_PROBLEM TO SOLVE_
Copy the rows unchanged, starting at the row containing "בית חכם (721, 398)" and ending at the final row, both included.

>> BEGIN MATERIAL PROVIDED

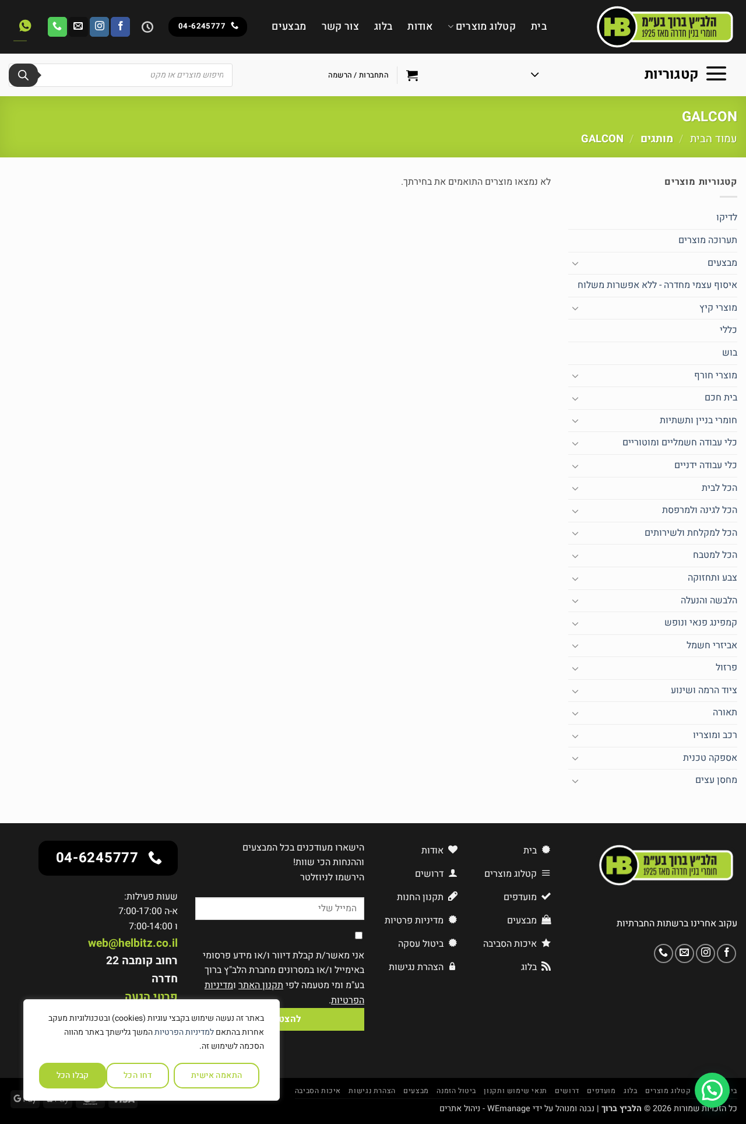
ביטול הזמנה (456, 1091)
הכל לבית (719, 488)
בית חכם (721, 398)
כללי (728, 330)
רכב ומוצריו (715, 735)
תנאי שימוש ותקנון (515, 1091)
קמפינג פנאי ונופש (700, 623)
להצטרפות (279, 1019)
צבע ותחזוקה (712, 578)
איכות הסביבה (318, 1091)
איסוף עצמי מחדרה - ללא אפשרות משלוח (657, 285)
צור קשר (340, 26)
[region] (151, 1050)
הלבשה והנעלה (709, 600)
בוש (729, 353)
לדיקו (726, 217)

>> END MATERIAL PROVIDED

_SOLUTION FOR THIS PROBLEM_
בית חכם (721, 398)
כללי (728, 330)
רכב ומוצריו (715, 735)
תנאי שימוש ותקנון (515, 1091)
קמפינג פנאי ונופש (700, 623)
להצטרפות (279, 1019)
צבע ותחזוקה (712, 578)
איכות הסביבה (318, 1091)
איסוף עצמי מחדרה - ללא אפשרות משלוח (657, 285)
צור קשר (340, 26)
[region] (151, 1050)
הלבשה והנעלה (709, 600)
בוש (729, 353)
לדיקו (726, 217)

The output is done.